As I say in the book, there is no one-size-fits-all model for individual or organisational professional learning, although I hope that my book points educators in profitable directions likely to be advantageous for students, teachers, and school leaders.

Clare adds that, “the truth, however unpalatable, is preferable to false promises.” That is, as I understand it, it’s better to acknowledge the unsexy reality of what we do and don’t know about what works in professional learning, than to conjure up deliciously simple checklists that overpromise, underdeliver, and don’t take nuance into account.

My book deliberately rallies against the oversimplification of education problems and solutions. It puts trust back into the hands of those working in schools, who know their students, staff, and communities. It is those working in schools who are best positioned to put research evidence to work by applying it with professional judgement and knowledge of their context.

Issues with coaching

While I spend Chapter 5 defining and discussing mentoring, instructional coaching, peer coaching and cognitive coaching, Clare comments that she would have liked to see more discussion around the difference between instruction coaching, mentoring and self-directed coaching. She is particularly interested in a more detailed examination of instructional coaching. (For those interested, there are plenty of resources on Jim Knight’s Instructional Coaching Group website.)

Coaching is indeed a slippery term. What we mean when we talk about coaching needs specificity and shared understanding. In my view, instructional coaching, peer coaching, cognitive coaching, GROWTH coaching, executive coaching, mentoring, and consulting all have a purpose and a place in the professional learning landscape. We need to fit the tool to the individual, the context, and the purpose.

I agree with Clare’s comment that novice teachers need modelling and scaffolding, while experienced teachers learn better from opportunities to reflect on their extensive experience.
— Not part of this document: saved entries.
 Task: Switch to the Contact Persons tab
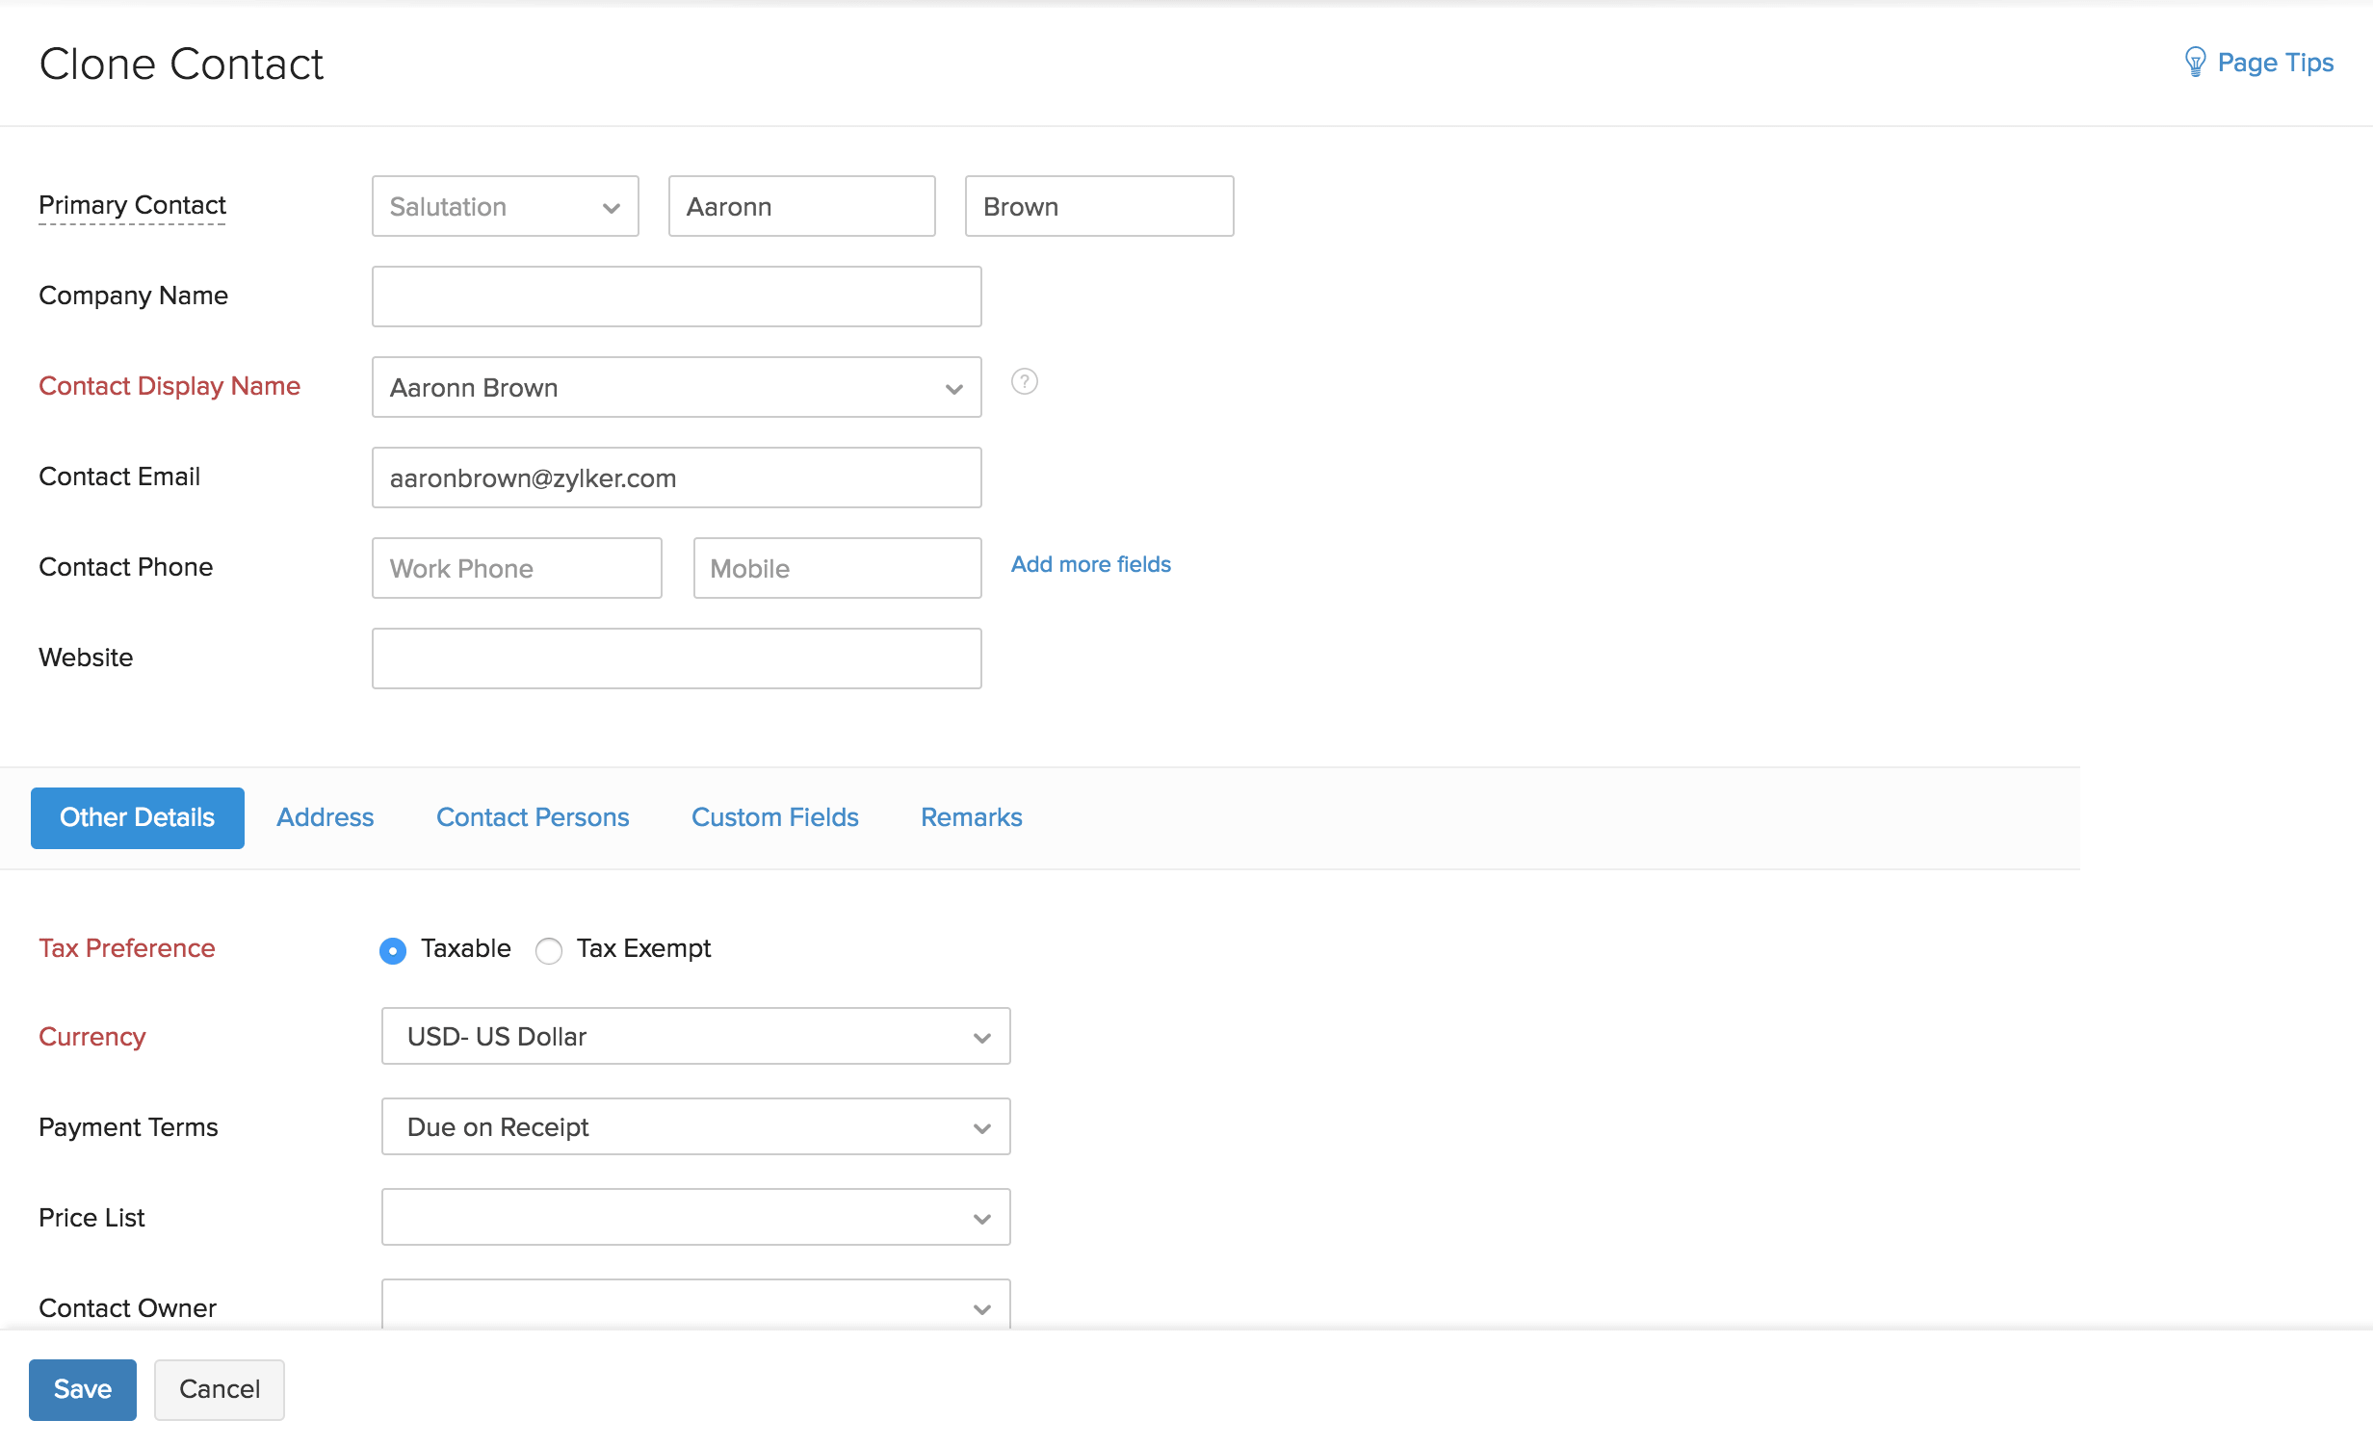[533, 817]
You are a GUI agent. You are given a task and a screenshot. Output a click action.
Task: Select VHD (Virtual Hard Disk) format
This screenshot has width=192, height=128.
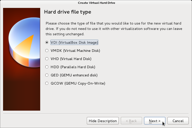point(47,59)
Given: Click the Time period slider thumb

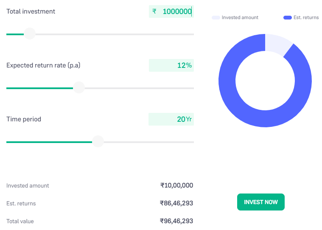Looking at the screenshot, I should click(98, 141).
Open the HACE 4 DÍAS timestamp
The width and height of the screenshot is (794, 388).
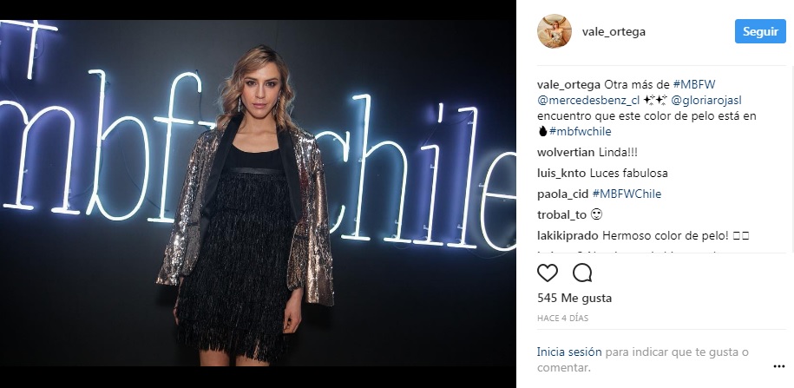click(562, 319)
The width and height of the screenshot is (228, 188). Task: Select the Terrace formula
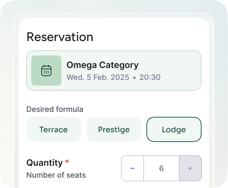pos(54,129)
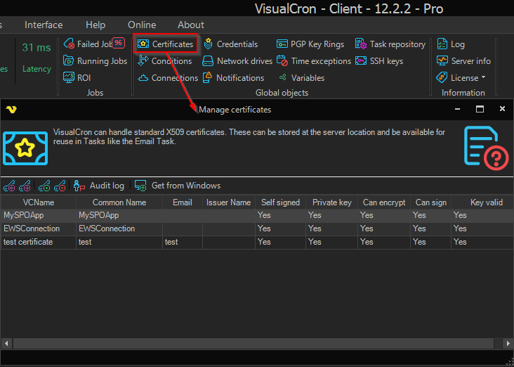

In Chapter 8, I describe the varying needs of teachers at different career stages and explain how my school differentiated staff development in order to meet the diverse needs, aspirations, and career stages of staff. This model included mentoring or instructional coaching for early career teachers and coaching or collaborative approaches for more experienced teachers, on a case-by-case basis.

The positives

As the author of the reviewed book, I was drawn to the more critical aspects of the review, but there is plenty there that is also positive. Some excerpts include the following.
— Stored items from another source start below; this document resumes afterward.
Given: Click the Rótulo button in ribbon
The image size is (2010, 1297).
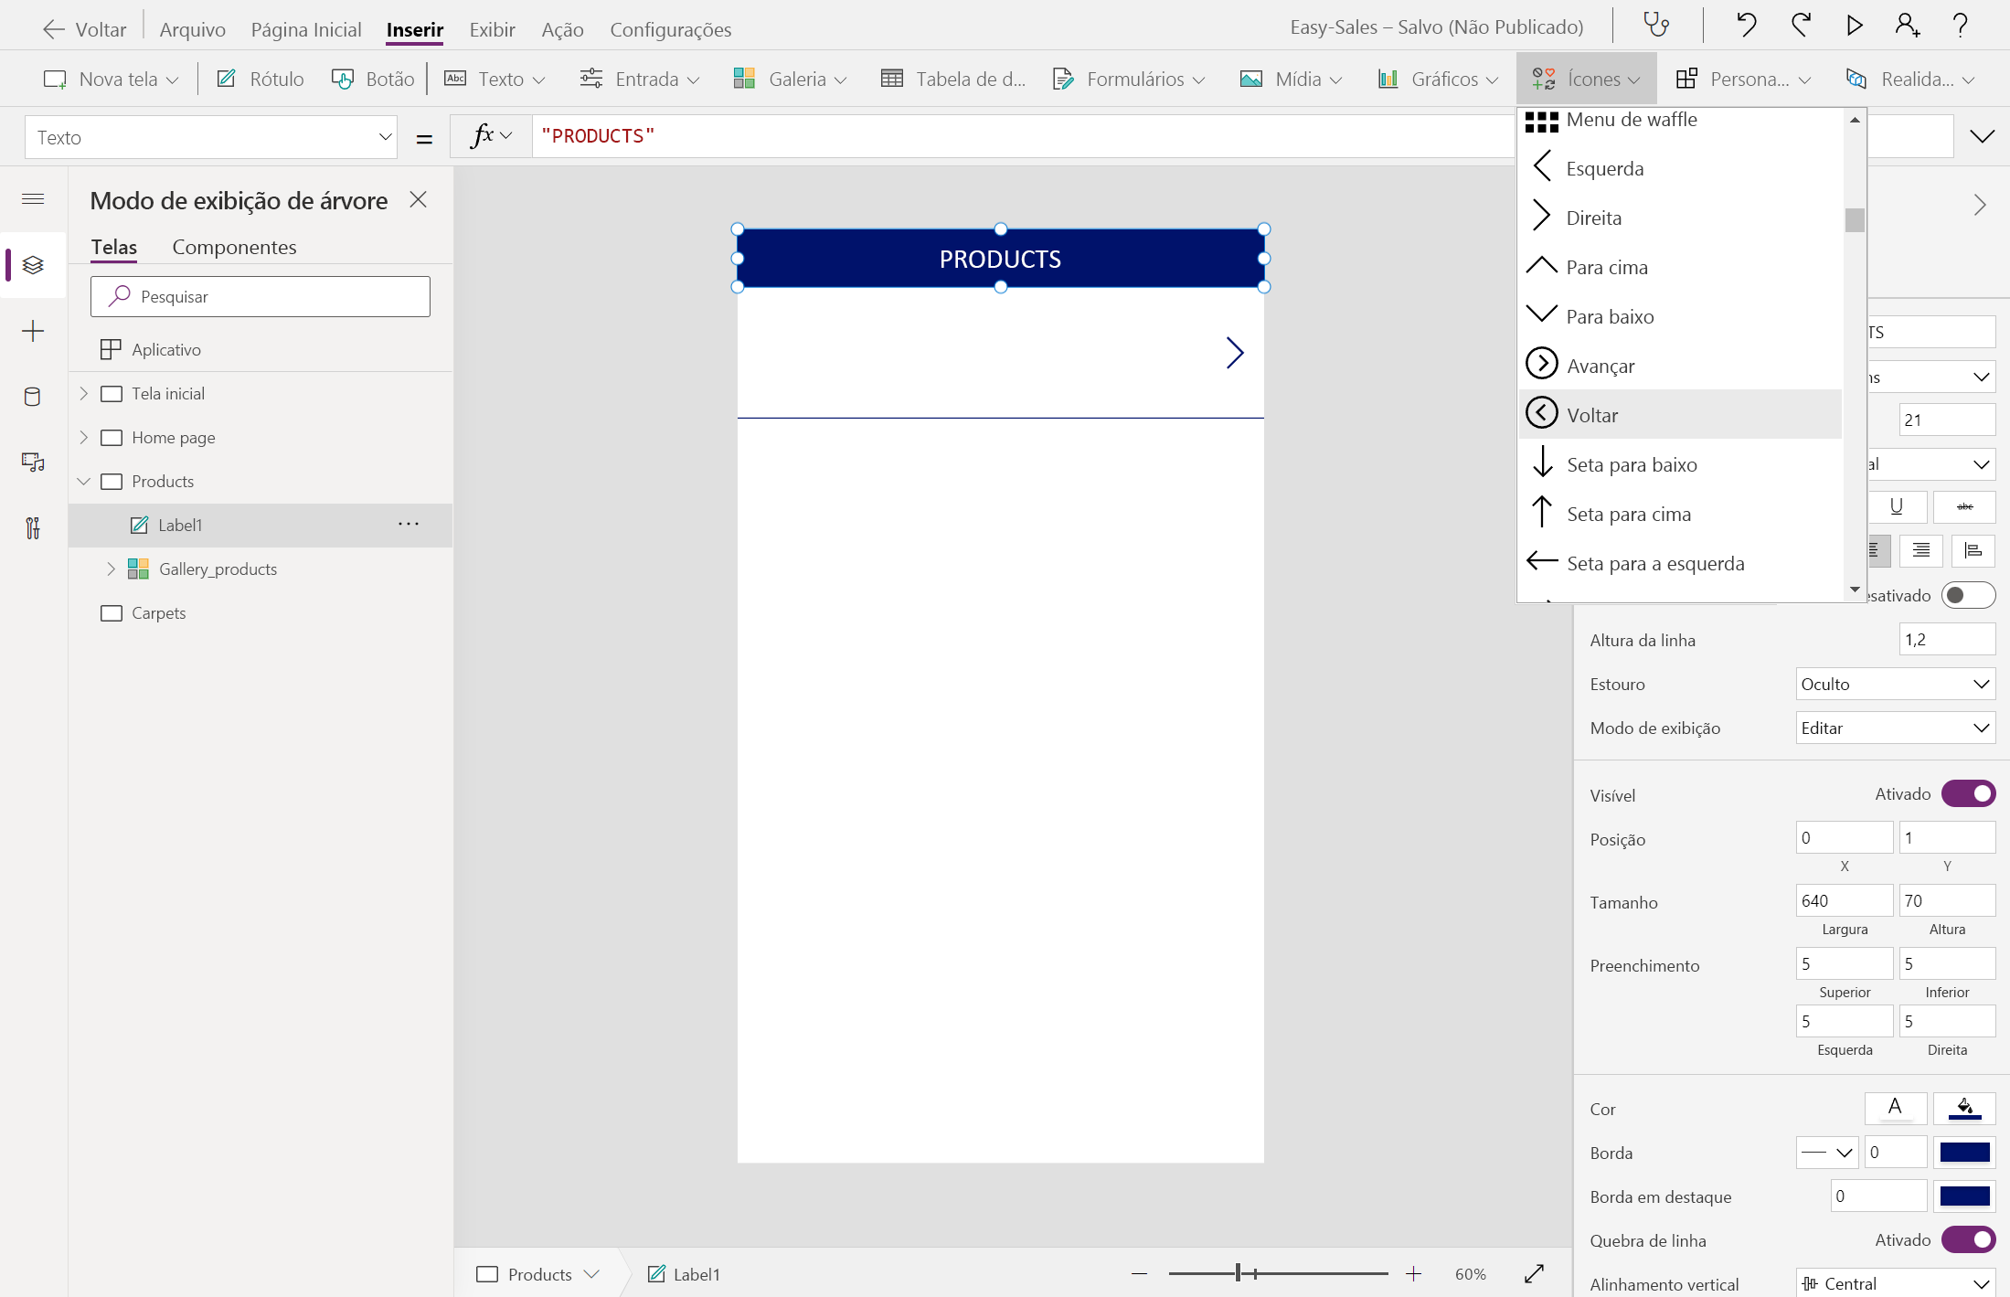Looking at the screenshot, I should click(x=261, y=79).
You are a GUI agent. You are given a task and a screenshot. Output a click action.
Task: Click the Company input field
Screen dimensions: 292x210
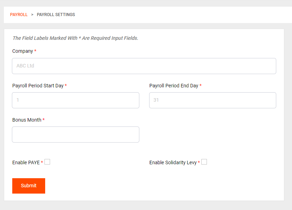144,66
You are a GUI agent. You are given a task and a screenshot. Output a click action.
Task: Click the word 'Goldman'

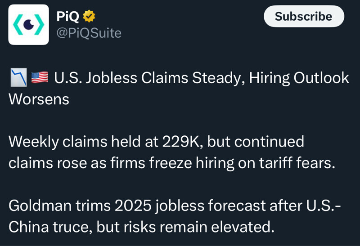(39, 206)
“Most have some sympathy with Netolicky’s diagnosis of the problem with much that passes for professional learning.”

“Netolicky reminds us that you don’t change a teacher simply by giving them better information. What really changes people is not just informational learning but transformational learning, that is ‘actively changing how a person knows though shifts in cognition, emotion and capacity’.”

“The chapter on collaborative professional learning is perhaps the most useful. It blows away any easy assumptions that if we all just did loads of lesson studies and collaborative learning, then everything would be fine. Since this approach is often peddled as a panacea to top-down approaches, it is good to have a rigorous analysis of what needs to happen for this to be effective.”

“This book gives a useful overview of different approaches to professional development and their relative strengths and weaknesses.”

“Netolicky has done us a service in reading the research and sharing it with us.”